|Ph.D Student||Altman Ehud|
|Subject||Effective Hamiltonians for Cuprate Bosonic Atoms|
|Department||Department of Physics||Supervisor||Professor Assa Auerbach|
We reduce models of strongly interacting particles to effective hamiltonians which are more amenable to approximations. In the first part of the thesis we review and further develop the Contractor renormalization method of Morningstar and Weinstein which derives lower energy effective hamiltonians for new degrees of freedom. We use it to reduce the Hubbard model of repulsively interacting electrons, relevant to the cuprate superconductors, to the Plaquette Boson Fermion Model (PBFM).

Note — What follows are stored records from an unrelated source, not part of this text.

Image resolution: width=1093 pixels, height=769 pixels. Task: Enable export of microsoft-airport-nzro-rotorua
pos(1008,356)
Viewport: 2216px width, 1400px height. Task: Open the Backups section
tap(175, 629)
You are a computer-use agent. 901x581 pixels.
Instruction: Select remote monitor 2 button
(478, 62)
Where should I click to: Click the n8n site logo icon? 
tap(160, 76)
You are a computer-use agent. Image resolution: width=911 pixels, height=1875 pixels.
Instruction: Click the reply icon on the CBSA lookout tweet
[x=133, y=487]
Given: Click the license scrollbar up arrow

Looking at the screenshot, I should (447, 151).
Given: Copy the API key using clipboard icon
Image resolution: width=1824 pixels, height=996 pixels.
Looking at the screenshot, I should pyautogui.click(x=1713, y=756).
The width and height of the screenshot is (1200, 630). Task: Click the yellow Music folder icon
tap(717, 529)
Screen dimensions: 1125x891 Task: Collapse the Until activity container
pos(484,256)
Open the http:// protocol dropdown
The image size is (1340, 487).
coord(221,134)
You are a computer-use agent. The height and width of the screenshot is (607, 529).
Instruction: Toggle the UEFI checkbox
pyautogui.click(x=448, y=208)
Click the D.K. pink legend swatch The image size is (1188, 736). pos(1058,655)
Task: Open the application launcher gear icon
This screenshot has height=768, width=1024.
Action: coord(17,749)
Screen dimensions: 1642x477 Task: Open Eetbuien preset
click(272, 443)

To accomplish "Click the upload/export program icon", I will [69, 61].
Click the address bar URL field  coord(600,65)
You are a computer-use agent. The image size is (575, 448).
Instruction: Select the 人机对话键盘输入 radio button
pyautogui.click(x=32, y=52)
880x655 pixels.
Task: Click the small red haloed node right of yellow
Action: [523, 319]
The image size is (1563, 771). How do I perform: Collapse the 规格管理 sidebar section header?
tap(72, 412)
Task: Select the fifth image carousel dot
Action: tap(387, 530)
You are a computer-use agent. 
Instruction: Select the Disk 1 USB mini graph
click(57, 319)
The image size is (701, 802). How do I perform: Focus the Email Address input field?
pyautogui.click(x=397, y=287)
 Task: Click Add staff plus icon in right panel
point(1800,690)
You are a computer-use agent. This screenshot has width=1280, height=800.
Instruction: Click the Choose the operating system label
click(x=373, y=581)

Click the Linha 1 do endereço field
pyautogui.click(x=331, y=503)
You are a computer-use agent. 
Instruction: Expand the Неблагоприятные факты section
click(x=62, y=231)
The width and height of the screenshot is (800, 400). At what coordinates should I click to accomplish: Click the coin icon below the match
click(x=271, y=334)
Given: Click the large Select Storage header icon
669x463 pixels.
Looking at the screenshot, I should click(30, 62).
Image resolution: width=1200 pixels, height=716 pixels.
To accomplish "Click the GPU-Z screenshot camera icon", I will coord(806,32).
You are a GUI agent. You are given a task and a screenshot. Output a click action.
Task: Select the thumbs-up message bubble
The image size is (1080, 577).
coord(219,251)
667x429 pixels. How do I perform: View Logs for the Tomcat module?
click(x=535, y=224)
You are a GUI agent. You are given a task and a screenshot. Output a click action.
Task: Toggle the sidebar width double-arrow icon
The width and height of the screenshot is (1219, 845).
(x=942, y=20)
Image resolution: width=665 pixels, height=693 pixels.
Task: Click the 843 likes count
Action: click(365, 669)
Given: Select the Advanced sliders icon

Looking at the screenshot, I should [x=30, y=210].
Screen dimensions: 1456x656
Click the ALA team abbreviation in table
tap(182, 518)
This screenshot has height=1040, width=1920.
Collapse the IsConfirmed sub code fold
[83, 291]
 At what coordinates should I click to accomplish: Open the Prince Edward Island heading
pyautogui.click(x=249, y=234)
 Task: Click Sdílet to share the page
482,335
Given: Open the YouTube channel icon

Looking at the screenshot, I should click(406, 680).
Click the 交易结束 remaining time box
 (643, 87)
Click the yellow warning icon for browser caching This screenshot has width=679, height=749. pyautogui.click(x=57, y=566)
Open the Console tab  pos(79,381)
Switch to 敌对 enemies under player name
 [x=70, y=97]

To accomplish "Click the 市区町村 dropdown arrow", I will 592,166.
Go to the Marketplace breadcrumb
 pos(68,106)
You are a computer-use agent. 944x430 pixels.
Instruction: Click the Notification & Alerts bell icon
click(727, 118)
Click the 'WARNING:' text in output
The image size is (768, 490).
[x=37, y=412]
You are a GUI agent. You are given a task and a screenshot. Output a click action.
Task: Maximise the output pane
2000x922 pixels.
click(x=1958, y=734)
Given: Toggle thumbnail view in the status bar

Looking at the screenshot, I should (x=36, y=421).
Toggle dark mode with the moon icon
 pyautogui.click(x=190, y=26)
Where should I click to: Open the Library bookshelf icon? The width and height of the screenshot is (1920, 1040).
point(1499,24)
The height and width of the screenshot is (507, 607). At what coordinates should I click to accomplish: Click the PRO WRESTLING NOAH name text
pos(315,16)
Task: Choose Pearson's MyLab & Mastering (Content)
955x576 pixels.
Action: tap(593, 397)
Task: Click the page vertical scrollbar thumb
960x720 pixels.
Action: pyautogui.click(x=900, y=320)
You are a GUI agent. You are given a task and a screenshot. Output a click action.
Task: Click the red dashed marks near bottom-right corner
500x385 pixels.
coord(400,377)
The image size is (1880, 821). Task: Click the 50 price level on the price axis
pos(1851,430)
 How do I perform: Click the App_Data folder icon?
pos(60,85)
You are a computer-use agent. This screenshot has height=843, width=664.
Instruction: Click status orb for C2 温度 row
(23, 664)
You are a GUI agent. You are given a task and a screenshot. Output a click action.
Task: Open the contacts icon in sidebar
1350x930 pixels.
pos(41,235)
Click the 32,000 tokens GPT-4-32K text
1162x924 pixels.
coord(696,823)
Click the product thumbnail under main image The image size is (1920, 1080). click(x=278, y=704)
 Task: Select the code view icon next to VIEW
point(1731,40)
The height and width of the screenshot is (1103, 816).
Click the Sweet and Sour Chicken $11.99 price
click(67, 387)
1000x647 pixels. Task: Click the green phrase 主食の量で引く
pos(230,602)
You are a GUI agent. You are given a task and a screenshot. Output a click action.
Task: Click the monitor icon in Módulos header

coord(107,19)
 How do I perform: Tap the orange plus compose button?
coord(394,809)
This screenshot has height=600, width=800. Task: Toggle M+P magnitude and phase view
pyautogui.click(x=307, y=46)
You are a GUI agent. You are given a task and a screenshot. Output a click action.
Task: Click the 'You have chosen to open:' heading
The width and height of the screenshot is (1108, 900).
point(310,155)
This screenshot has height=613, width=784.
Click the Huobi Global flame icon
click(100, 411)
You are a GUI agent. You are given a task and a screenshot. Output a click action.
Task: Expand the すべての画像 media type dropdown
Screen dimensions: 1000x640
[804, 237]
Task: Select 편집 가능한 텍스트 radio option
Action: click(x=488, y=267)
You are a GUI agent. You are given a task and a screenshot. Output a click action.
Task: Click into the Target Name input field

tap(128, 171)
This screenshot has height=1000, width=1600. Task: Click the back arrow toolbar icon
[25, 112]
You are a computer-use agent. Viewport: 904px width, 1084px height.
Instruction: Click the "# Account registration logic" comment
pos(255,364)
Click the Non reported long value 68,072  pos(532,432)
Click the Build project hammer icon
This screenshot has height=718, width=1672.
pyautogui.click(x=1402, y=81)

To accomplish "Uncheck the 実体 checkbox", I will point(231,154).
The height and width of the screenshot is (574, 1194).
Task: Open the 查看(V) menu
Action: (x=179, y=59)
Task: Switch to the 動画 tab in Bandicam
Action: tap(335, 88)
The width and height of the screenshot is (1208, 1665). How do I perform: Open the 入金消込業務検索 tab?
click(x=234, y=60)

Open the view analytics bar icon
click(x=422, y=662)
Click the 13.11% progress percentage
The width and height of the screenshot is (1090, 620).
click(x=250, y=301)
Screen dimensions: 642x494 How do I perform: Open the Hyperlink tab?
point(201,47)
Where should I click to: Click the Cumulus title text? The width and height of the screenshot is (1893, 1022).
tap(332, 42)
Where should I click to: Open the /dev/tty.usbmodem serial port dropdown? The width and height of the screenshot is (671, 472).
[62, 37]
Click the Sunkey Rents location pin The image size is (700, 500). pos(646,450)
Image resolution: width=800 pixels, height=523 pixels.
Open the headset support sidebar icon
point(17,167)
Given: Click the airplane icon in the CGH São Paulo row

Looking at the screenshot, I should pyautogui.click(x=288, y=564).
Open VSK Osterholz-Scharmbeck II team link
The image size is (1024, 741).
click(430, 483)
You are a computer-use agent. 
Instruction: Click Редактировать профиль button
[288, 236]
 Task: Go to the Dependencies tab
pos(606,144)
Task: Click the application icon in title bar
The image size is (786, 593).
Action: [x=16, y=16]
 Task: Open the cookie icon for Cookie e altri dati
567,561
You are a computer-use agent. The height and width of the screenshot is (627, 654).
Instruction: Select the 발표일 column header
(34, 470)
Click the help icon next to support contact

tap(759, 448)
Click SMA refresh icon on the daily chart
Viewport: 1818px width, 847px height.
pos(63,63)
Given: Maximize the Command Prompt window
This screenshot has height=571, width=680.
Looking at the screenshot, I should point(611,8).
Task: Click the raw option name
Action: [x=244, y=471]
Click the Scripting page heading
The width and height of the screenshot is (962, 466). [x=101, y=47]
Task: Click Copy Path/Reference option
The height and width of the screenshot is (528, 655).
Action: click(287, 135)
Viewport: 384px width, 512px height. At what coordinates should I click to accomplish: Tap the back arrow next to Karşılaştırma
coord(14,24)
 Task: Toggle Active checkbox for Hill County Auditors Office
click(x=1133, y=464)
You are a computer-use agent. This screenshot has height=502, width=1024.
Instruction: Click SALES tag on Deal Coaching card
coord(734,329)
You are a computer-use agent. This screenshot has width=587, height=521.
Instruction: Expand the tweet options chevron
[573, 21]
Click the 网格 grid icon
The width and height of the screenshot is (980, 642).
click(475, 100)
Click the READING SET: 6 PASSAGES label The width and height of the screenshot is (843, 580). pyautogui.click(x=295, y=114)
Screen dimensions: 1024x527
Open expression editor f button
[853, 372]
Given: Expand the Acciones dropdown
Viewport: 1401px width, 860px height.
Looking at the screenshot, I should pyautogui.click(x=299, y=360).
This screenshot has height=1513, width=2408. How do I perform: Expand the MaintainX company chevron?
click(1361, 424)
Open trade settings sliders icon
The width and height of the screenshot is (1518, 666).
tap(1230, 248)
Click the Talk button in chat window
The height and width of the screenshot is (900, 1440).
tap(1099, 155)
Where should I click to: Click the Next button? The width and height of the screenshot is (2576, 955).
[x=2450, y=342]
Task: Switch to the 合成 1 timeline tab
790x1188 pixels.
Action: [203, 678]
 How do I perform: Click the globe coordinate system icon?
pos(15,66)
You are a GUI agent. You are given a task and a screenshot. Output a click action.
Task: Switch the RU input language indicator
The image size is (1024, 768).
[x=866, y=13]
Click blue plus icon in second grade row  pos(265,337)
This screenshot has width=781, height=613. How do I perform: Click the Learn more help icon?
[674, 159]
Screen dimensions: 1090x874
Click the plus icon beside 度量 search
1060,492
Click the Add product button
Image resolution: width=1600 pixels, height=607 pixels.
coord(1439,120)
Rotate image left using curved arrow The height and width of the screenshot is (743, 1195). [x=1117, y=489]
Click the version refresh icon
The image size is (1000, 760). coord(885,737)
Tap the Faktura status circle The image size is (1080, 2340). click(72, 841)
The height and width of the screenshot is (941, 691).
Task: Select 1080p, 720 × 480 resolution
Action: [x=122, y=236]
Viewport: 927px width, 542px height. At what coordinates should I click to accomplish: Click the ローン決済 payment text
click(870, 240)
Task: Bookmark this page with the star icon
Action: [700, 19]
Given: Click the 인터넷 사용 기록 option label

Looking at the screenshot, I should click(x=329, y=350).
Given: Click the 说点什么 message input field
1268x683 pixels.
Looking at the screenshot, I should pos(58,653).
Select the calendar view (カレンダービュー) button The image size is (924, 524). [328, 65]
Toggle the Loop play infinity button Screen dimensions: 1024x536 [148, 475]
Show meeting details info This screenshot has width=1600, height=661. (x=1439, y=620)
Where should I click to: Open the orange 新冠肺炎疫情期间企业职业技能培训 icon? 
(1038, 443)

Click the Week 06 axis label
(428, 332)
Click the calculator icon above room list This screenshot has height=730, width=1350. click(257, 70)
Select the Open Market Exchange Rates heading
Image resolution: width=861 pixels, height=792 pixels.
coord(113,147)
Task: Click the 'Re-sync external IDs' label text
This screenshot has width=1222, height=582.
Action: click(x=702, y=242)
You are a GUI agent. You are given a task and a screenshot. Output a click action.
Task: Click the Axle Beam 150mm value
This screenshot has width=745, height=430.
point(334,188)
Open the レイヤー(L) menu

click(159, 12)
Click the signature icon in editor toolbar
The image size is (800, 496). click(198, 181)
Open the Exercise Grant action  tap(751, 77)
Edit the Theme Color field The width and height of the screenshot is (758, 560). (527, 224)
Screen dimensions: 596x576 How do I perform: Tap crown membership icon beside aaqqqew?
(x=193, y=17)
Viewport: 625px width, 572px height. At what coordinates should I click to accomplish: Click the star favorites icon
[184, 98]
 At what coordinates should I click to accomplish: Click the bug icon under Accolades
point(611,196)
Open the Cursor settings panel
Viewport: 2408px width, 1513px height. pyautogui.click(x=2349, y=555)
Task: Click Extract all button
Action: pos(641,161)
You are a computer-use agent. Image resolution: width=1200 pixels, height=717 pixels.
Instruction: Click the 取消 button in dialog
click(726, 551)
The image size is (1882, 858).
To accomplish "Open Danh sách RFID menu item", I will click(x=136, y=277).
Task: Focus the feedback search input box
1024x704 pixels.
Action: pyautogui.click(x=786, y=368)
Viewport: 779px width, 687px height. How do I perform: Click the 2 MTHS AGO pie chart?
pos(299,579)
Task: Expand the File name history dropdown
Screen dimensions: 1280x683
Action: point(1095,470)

The four bosons (an antiferromagnon triplet and a d-wave hole pair), are defined by the lowest plaquette eigenstates. The pairs and magnons interact repulsively and their hopping parameters are comparable. This explains the rapid destruction of antiferromagnetic order with emergence of superconductivity in the cuprates and validates a key assumption of the projected SO(5) theory. With hole fermions occupying small Fermi pockets and andreev coupled to hole pair bosons, the PBFM yields several testable predictions such as the existence of two energy gaps with opposite doping dependence. In the last part of the thesis we analyze the dynamics of interacting bosons on an optical lattice. We truncate the hilbert space to derive an effective spin-1 hamiltonian. A novel bosonic representation which we develop, leads to a theory of macroscopic quantum dynamics. We find collective oscillations of the superfluid order following non adiabatic changes to the optical lattice parameters and calculate their frequency and damping rate. Some of these oscillations have been observed recently in an experiment. A similar experiment which can directly observe quantum critical dynamics is proposed.